Como apontam os autores do estudo do Ipea – encontrado na página de internet do instituto sob o nome de “texto para discussão 1477” – o problema de assimetrias entre as economias no Mercosul é mais complexo do que parece pelo discurso oficial. Afinal, também há fortes assimetrias dentro dos próprios países. O Produto Interno Bruto (PIB) per capita do Maranhão e do Piauí é inferior ao do Paraguai, e o Uruguai tem um PIB per capita superior a 23 das 27 unidades federativas do Brasil (só é superado por São Paulo, Rio de Janeiro, Rio Grande do Sul e Distrito Federal).

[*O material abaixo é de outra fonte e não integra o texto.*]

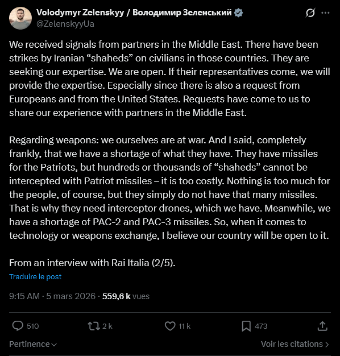Expand the Pertinence sort dropdown
The width and height of the screenshot is (340, 356).
(33, 344)
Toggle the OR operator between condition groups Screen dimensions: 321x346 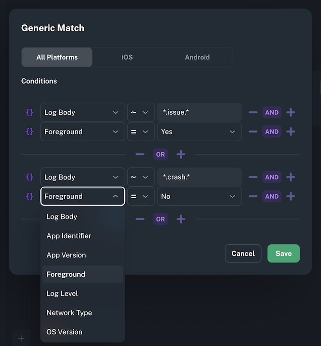161,154
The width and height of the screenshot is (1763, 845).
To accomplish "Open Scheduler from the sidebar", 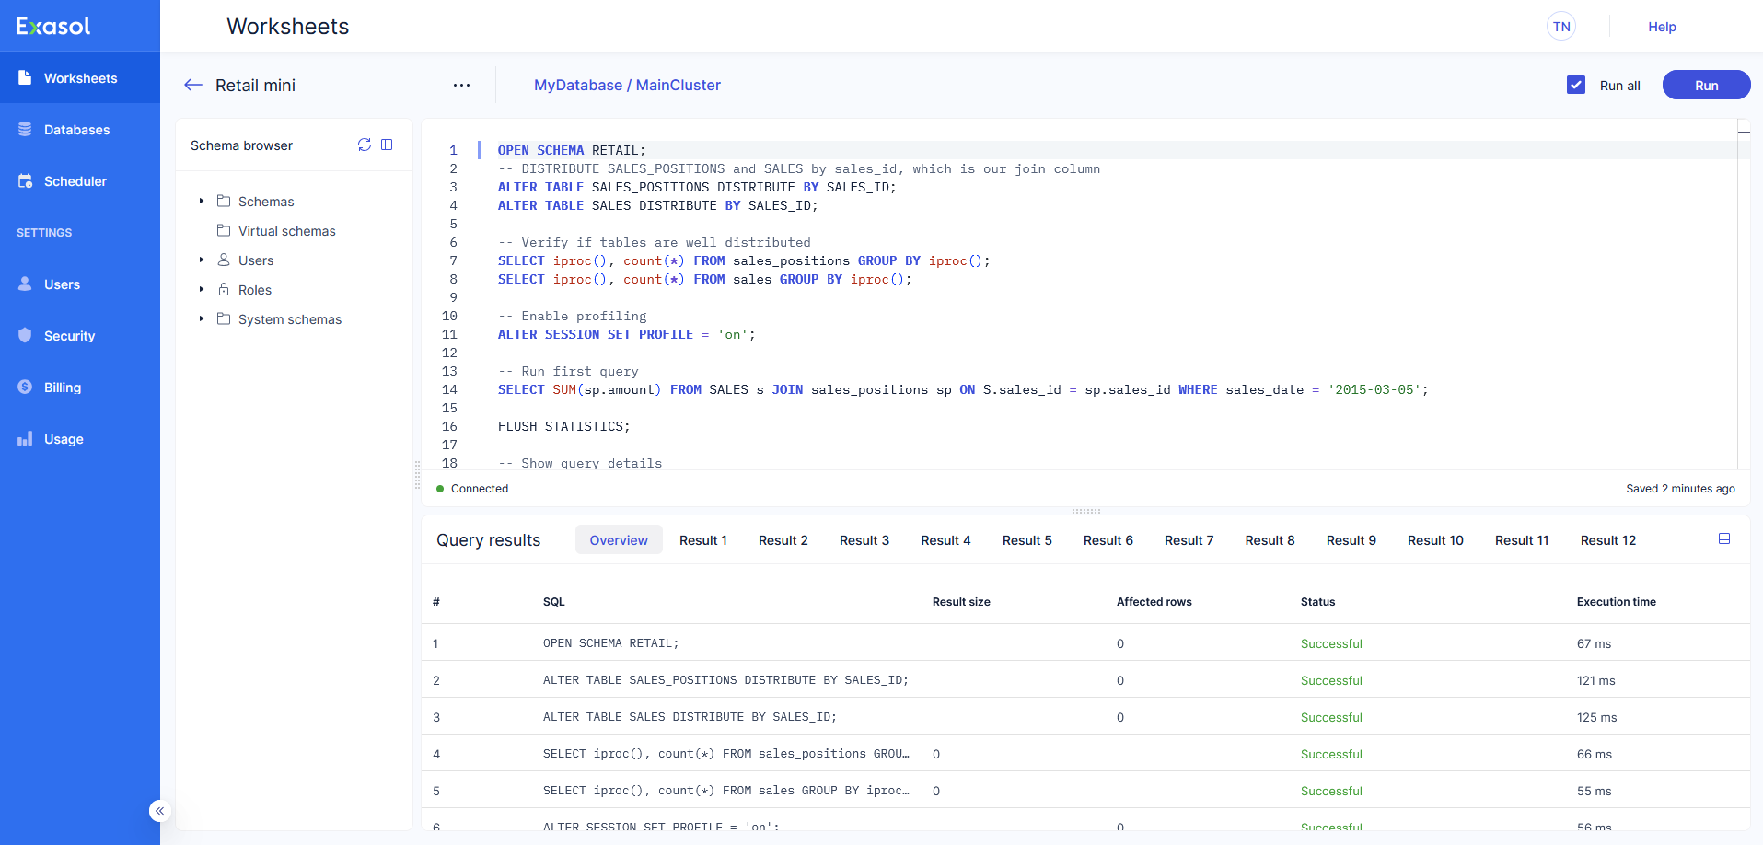I will [75, 181].
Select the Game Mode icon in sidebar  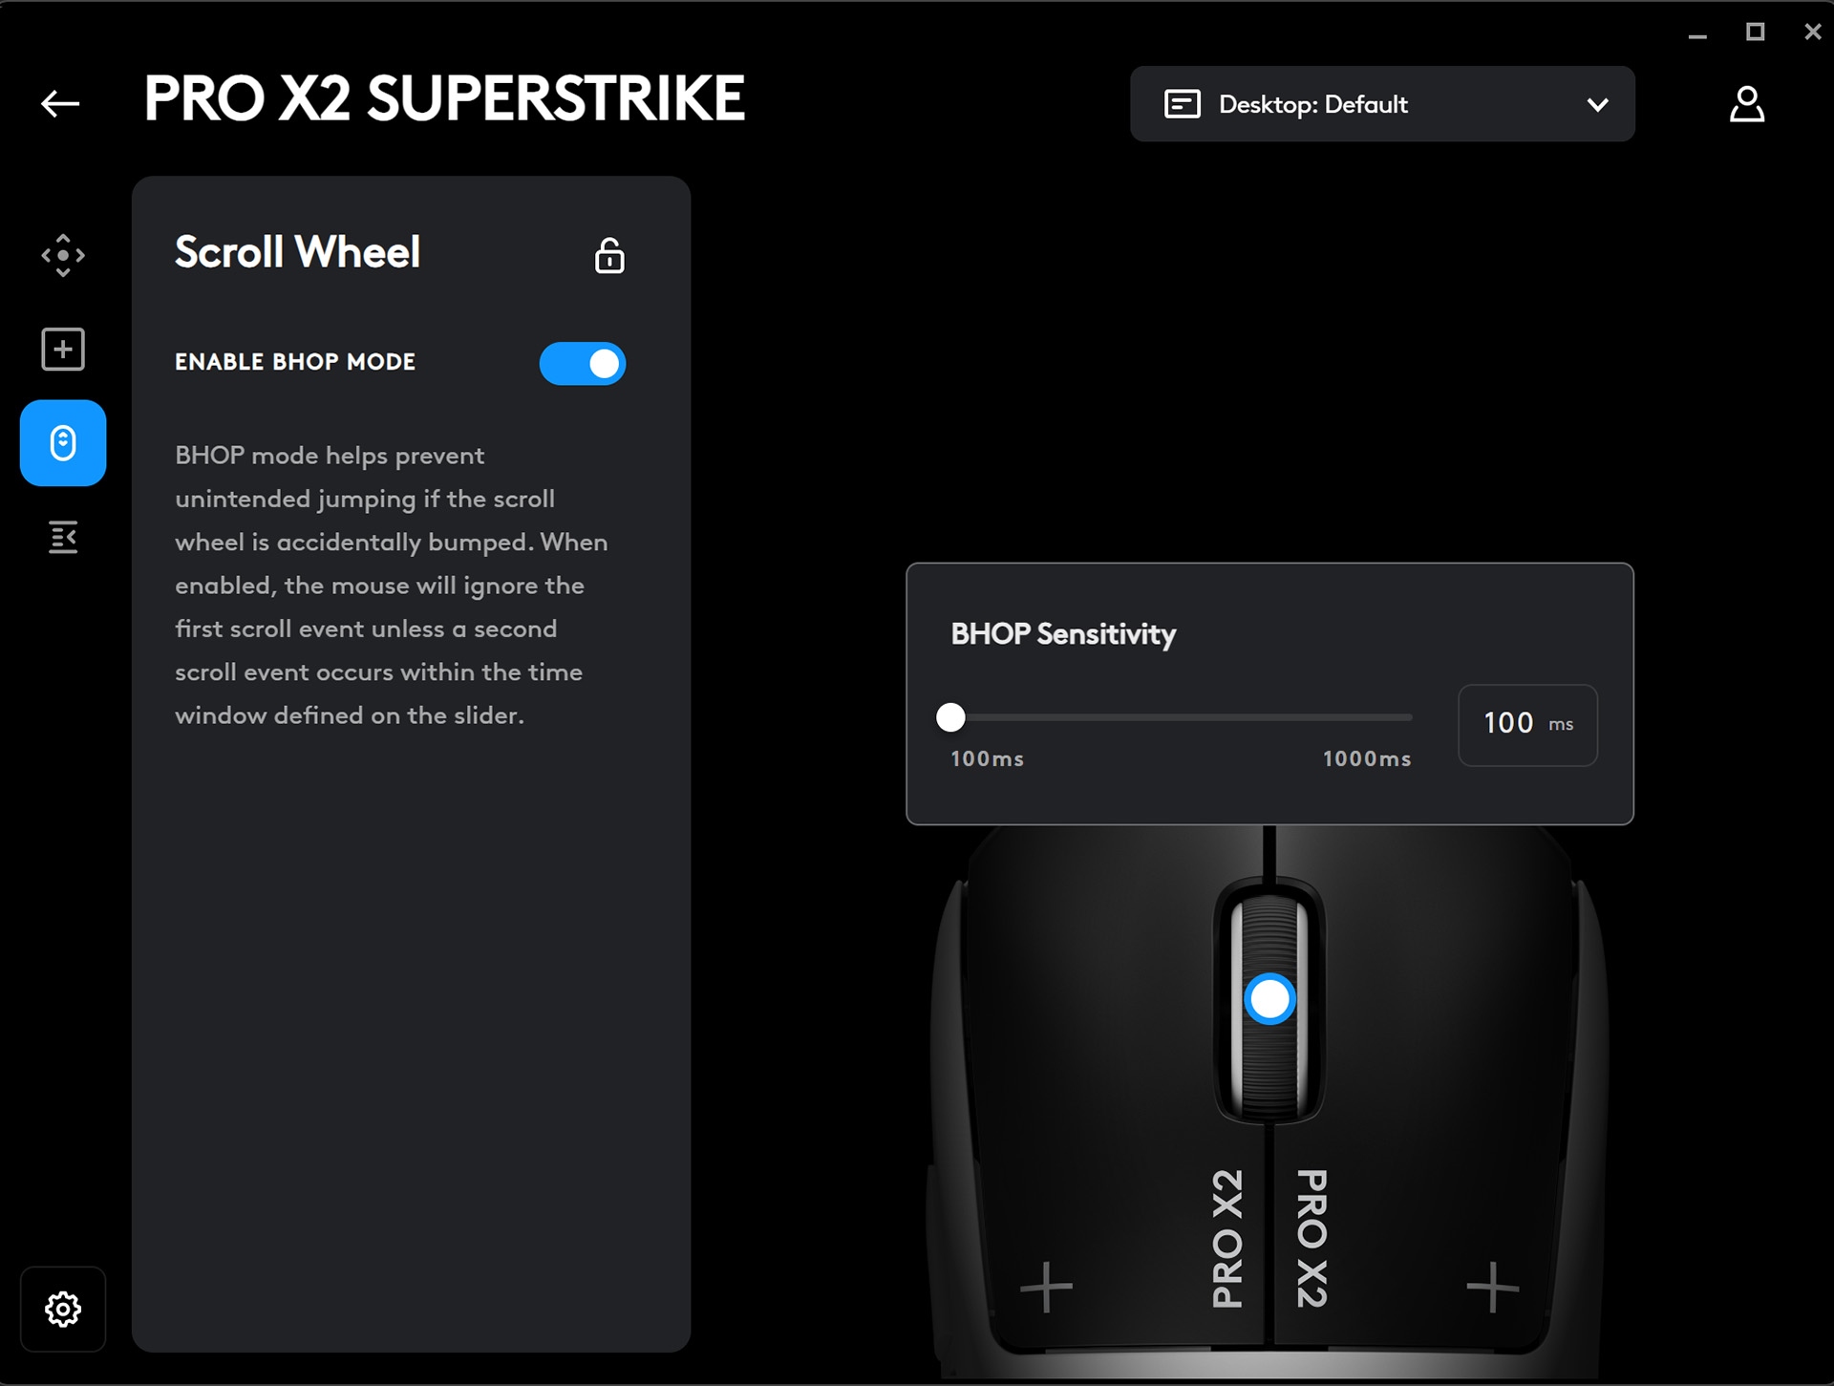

No Mercosul, o Índice de Desenvolvimento Humano uruguaio é menor apenas que o do Distrito Federal brasileiro. Essas diferenças levam os autores a sugerir mudanças no Focem, para permitir seu uso por empresas privadas (aumentando a eficiência na destinação de recursos) e aumentar a aplicação em áreas de baixo desenvolvimento no Brasil, ampliando geograficamente o alcance dos programas do Mercosul.
O Brasil é, porém, o principal beneficiário da integração comercial proporcionada pelo Mercosul. O bloco “tem produzido maior concentração econômica”, acusa o Ipea, e os ganhos para Uruguai e Paraguai são “pequenos ou inexistentes”, embora seja grande sua dependência em relação aos sócios maiores. Os sócios do bloco já foram responsáveis pela absorção de 50% das exportações uruguaias no início dos anos 2000, e hoje absorvem 30%. O Paraguai depende do Mercosul para 50% das exportações.
No caso do Uruguai, o país reverteu, nos últimos meses, o resultado comercial, e acumulou superávits nas transações com o Brasil, graças às exportações de trigo, autopeças, leite e outros produtos de peso no comércio bilateral. A visita de Mujica, com uma agenda de investimentos, é uma tentativa de sair desse terreno oscilante das relações comerciais e avançar na integração real entre os mercados. Os temores e barreiras ainda existentes no comércio, porém, não estimulam otimismo para os que ainda acreditam no progresso do Mercosul.